New Jolo prelate to keep up work for peace
Bishop-elect Charlie Inzon of Jolo celebrates Mass at the OMI Provincial House in Cotabato City on May 9, 2020. SCREENSHOT/OMI PHILIPPINES
By CBCP News
May 12, 2020
The new prelate of Jolo, an island in the country’s south long plagued by instability, recognized proactive peace-building as one of his pastoral priorities.
Just like his predecessors, bishop-elect Charlie Inzon said he stand committed to do everything to realize an end to armed conflict and violence in Sulu province.
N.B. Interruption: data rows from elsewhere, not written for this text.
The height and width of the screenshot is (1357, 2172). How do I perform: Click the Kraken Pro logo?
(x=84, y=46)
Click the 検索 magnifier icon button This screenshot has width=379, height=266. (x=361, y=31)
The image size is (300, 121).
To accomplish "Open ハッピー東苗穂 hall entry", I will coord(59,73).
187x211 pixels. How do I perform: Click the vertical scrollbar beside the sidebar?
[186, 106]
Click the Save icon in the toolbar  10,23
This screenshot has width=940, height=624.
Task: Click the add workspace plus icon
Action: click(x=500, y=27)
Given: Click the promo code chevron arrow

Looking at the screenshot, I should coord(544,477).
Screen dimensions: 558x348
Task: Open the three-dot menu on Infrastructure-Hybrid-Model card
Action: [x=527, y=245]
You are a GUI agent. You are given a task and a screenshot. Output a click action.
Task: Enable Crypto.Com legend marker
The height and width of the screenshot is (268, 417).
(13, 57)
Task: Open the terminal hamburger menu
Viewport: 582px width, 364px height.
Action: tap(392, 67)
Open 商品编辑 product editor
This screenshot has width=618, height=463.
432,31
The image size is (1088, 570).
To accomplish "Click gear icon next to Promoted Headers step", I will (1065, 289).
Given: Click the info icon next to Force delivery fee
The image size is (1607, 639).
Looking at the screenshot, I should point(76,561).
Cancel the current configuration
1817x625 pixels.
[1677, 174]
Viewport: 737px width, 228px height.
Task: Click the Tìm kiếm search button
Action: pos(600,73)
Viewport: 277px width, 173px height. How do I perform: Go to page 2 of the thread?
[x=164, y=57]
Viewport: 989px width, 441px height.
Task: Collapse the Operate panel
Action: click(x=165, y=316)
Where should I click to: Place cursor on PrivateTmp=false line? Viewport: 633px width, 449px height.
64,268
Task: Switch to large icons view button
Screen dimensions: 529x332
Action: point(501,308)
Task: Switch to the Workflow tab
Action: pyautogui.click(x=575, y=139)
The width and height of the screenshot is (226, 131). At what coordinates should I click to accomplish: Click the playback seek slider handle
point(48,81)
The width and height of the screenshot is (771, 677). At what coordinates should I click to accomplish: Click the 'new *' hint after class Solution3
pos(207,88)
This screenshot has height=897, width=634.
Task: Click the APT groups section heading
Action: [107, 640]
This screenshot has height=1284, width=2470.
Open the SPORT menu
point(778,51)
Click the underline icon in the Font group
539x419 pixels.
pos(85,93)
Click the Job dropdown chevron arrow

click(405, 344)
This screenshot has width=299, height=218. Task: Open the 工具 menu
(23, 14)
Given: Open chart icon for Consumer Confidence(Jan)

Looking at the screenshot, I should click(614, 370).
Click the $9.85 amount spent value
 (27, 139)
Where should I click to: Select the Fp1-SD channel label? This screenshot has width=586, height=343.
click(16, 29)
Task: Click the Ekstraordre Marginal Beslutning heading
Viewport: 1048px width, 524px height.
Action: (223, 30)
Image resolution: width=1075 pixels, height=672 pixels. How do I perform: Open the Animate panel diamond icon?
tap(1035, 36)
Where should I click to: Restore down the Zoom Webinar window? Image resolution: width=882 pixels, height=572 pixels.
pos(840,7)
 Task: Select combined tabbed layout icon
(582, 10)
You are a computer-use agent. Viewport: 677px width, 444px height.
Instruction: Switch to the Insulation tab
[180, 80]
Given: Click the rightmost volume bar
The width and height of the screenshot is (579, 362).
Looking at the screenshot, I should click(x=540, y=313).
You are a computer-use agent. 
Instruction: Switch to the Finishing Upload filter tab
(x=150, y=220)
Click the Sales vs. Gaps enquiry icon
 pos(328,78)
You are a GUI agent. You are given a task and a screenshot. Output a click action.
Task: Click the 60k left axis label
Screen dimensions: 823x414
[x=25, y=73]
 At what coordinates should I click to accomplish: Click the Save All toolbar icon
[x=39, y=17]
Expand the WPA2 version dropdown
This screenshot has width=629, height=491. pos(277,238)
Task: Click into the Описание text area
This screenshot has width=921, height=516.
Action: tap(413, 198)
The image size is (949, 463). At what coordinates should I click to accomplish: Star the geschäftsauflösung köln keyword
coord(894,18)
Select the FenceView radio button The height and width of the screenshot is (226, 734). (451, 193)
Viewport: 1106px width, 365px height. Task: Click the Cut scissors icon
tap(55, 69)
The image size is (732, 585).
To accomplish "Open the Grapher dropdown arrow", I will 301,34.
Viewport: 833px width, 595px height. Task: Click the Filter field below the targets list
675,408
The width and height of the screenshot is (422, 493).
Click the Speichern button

“The focus would be on peace-making and peace-building to mitigate group-level violent encounters that affect other levels of peace,” he said.
He made the statement in a recent interview published by The Mindanao Cross, a Cotabato city-based newspaper run by the Oblates of Mary Immaculate (OMI).
Pope Francis on April 4 appointed Inzon as the sixth apostolic vicar of Jolo.
The vicariate, which also covers Tawi-Tawi province, has been without a bishop since November 2018 after Angelito Lampon was named archbishop of Cotabato.
Jolo is a stronghold of the Abu Sayyaf, a militant group that has pledged allegiance to Islamic State and is notorious for its bombings and kidnapping.
The group was also tagged in the twin bombing of the Jolo cathedral in 2019 that killed at least 20 people, mostly churchgoers.
While the Philippines is predominantly Catholic, Christians are a minority in Jolo and nearby provinces that are majority Muslim.
Having spent most of his missionary life in Jolo, Inzon said that its people are “very religious, friendly, affectionate and sincere”.
“I would say that on the relational, personal, and interpersonal aspects, things are not bad as some people outside Sulu would think about it,” he said.
“Admittedly, this reality is disrupted by structural violence including persistent military and Abu Sayyaf battles, violent encounters among clans and intermittent kidnapping and threats within towns,” he added.
Having been out of the vicariate for more than six years now, Inzon also admitted the need for him to be “acquainted” again with the people of Jolo.
“It is important for me to rekindle that friendships that I already have, to begin with,” he said.
Since 2018, the bishop-elect has been serving as OMI’s provincial superior.
As head of the OMI mission, Inzon said that dialogue and consultation helped him frame his leadership approaches.
“I think I would the same when I go back as shepherd this time of the vicariate – visit, consult, and draw up context and evidence-based projects,” he said.